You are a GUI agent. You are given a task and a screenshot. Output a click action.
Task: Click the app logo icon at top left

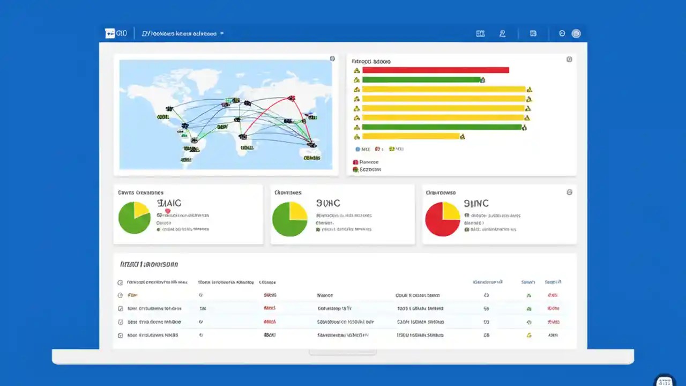coord(110,33)
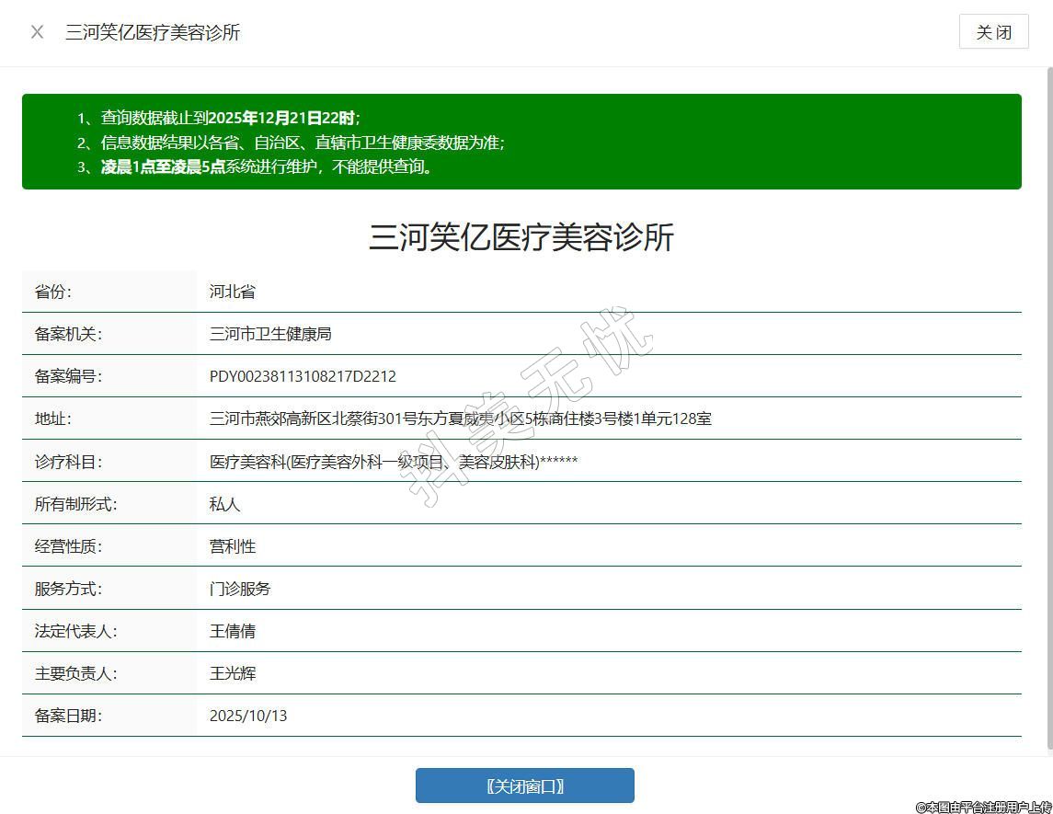Viewport: 1053px width, 814px height.
Task: Click the large centered clinic name heading
Action: point(521,237)
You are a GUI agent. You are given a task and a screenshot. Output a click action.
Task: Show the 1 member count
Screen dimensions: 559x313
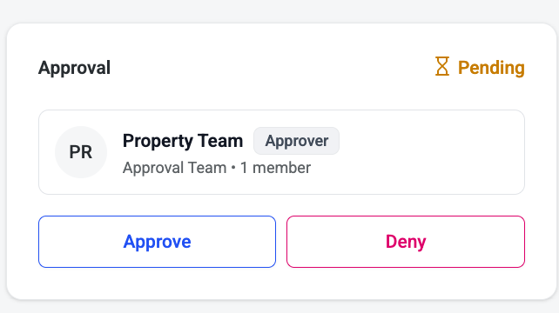click(x=275, y=168)
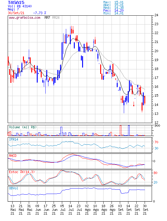Click the tall blue volume bar near 14 Set

[129, 130]
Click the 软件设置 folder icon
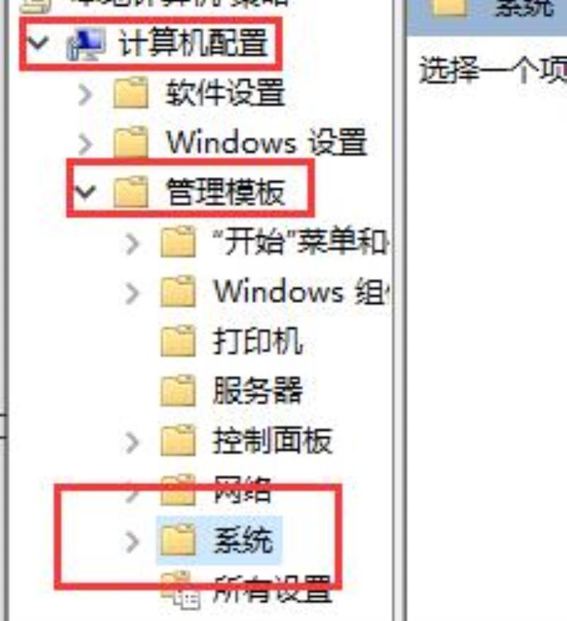Viewport: 567px width, 621px height. 131,93

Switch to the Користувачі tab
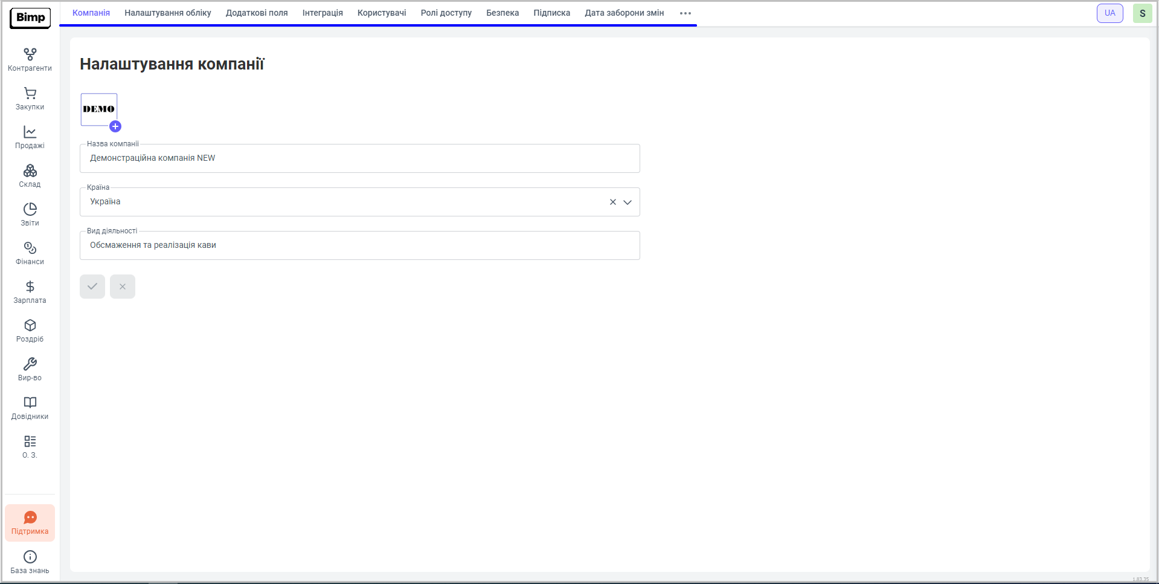pyautogui.click(x=382, y=13)
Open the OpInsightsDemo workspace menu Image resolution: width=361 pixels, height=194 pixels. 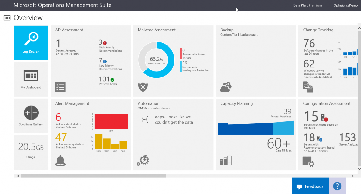(x=345, y=5)
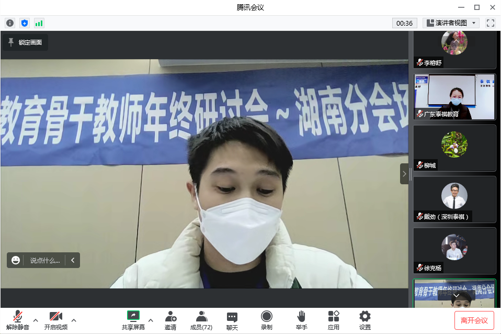This screenshot has height=334, width=501.
Task: Raise hand using 举手 icon
Action: [x=301, y=320]
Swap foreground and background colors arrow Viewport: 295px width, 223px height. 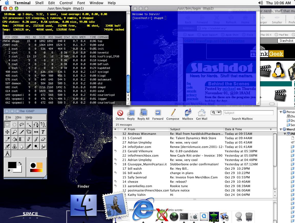pos(20,164)
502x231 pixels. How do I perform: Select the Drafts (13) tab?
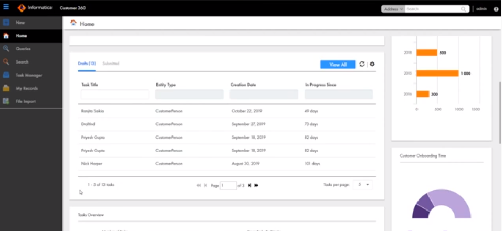[87, 64]
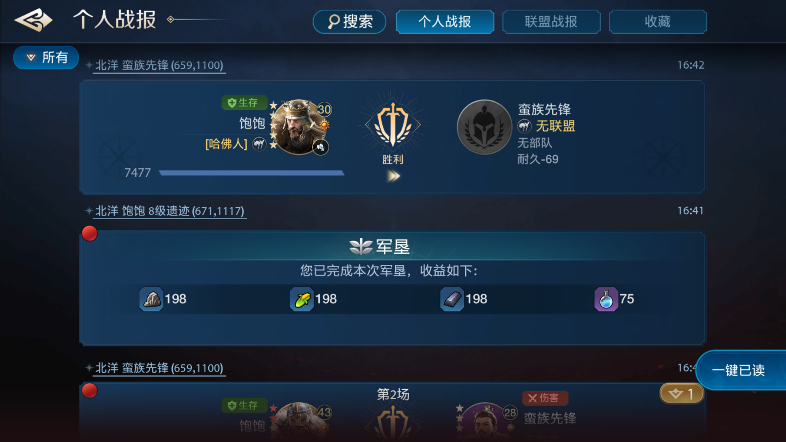Screen dimensions: 786x442
Task: Click the stone resource icon
Action: click(x=152, y=299)
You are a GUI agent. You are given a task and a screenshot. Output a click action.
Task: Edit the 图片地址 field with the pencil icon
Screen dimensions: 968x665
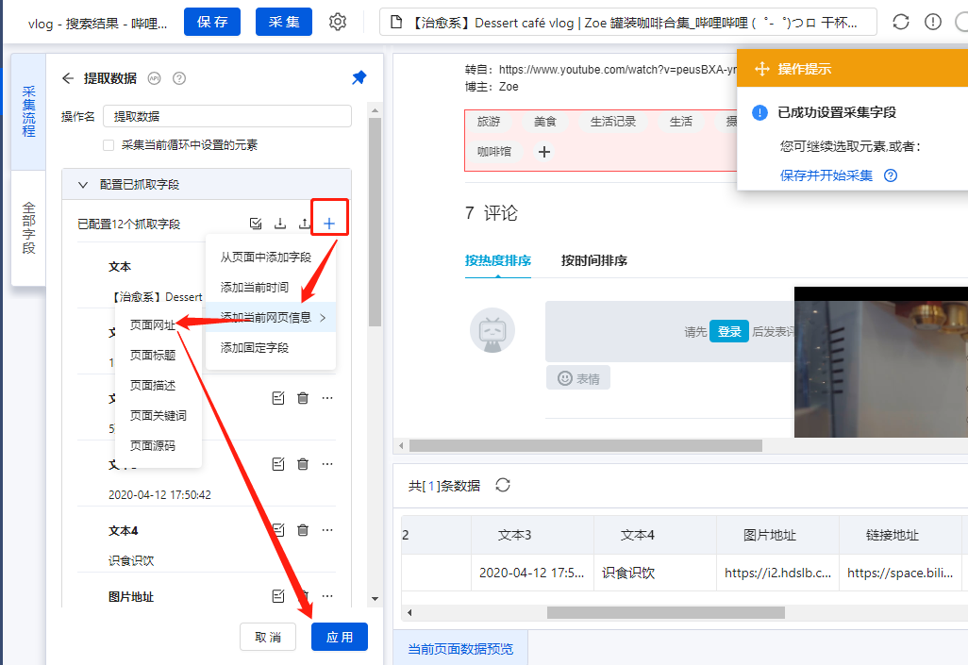pos(278,595)
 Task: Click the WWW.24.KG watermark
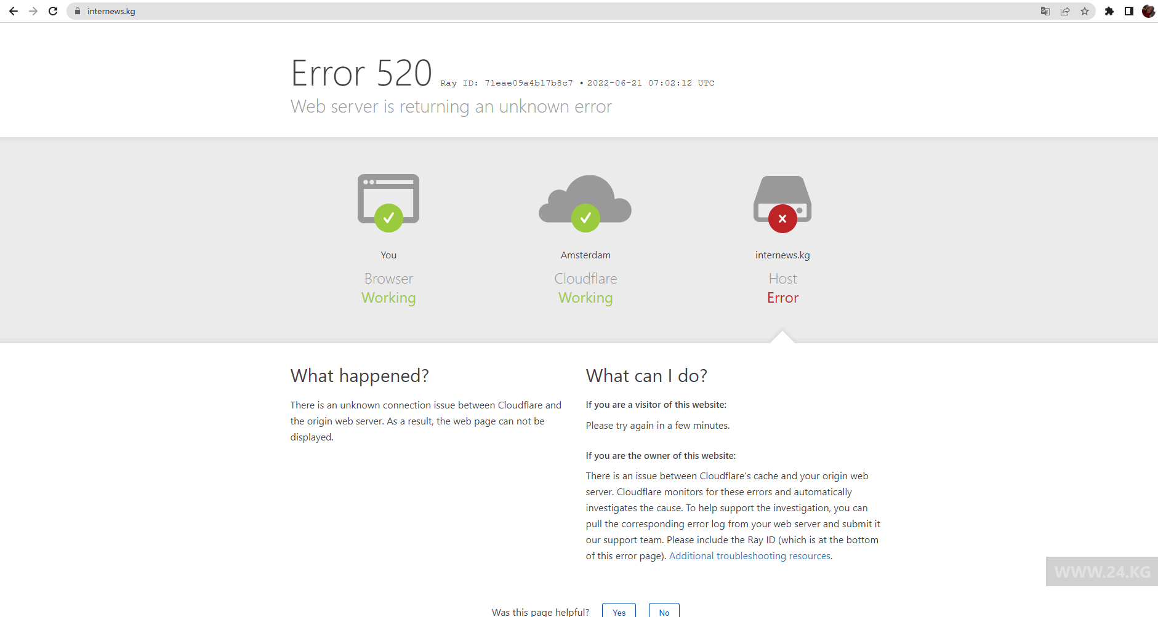[x=1101, y=572]
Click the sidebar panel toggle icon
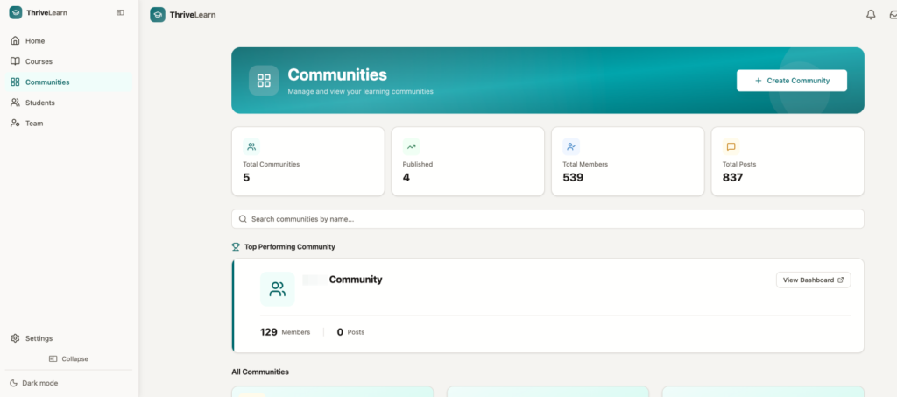Screen dimensions: 897x397 120,13
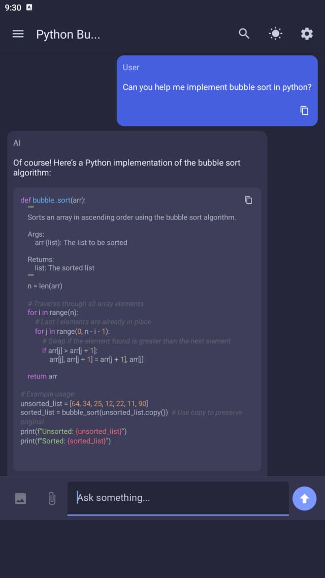Screen dimensions: 325x578
Task: Focus the Ask something text field
Action: coord(178,498)
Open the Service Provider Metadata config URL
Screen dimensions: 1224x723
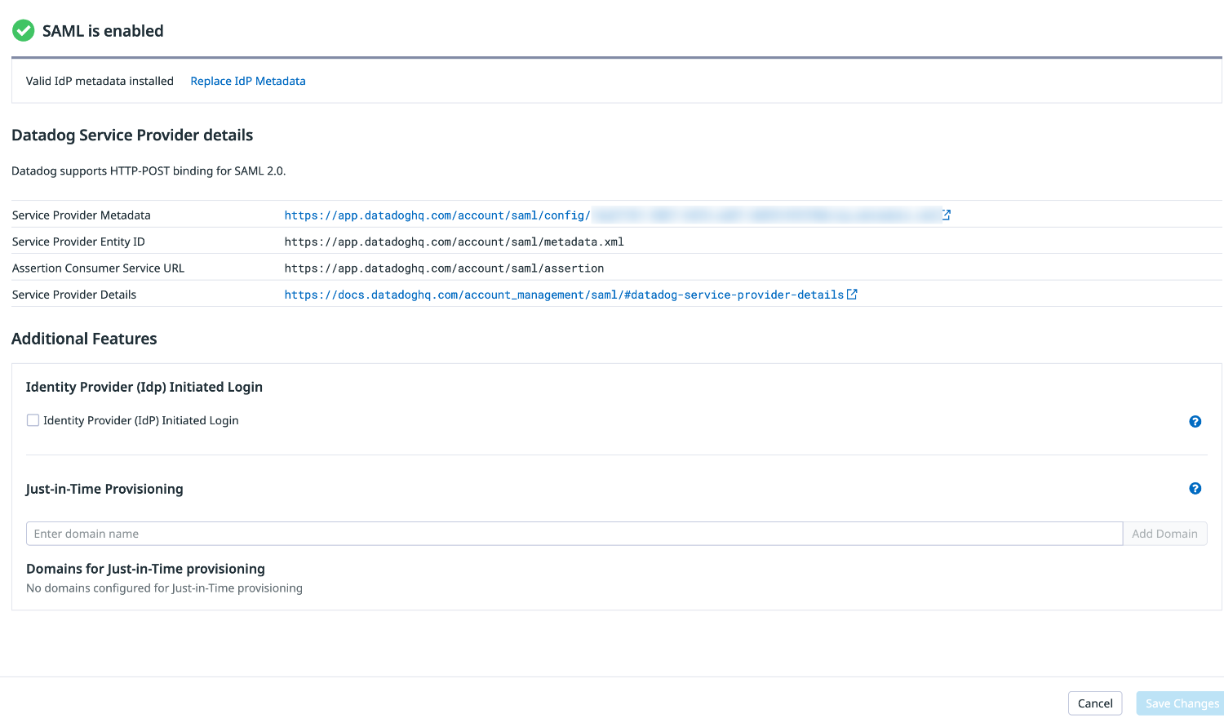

------------------------

When you reach the line containing "Screen dimensions: 968x665" in the listing above, reproduce it and every line after it through the last, exactly; omit the pictures.

EXERCISE RESULT —
Screen dimensions: 968x665
pos(278,595)
 Task: Click the WWW.24.KG watermark
[x=1101, y=572]
Click the sidebar panel toggle icon
Screen dimensions: 897x397 120,13
Screen dimensions: 325x578
Task: Focus the Ask something text field
Action: coord(178,498)
Open the Service Provider Metadata config URL
Screen dimensions: 1224x723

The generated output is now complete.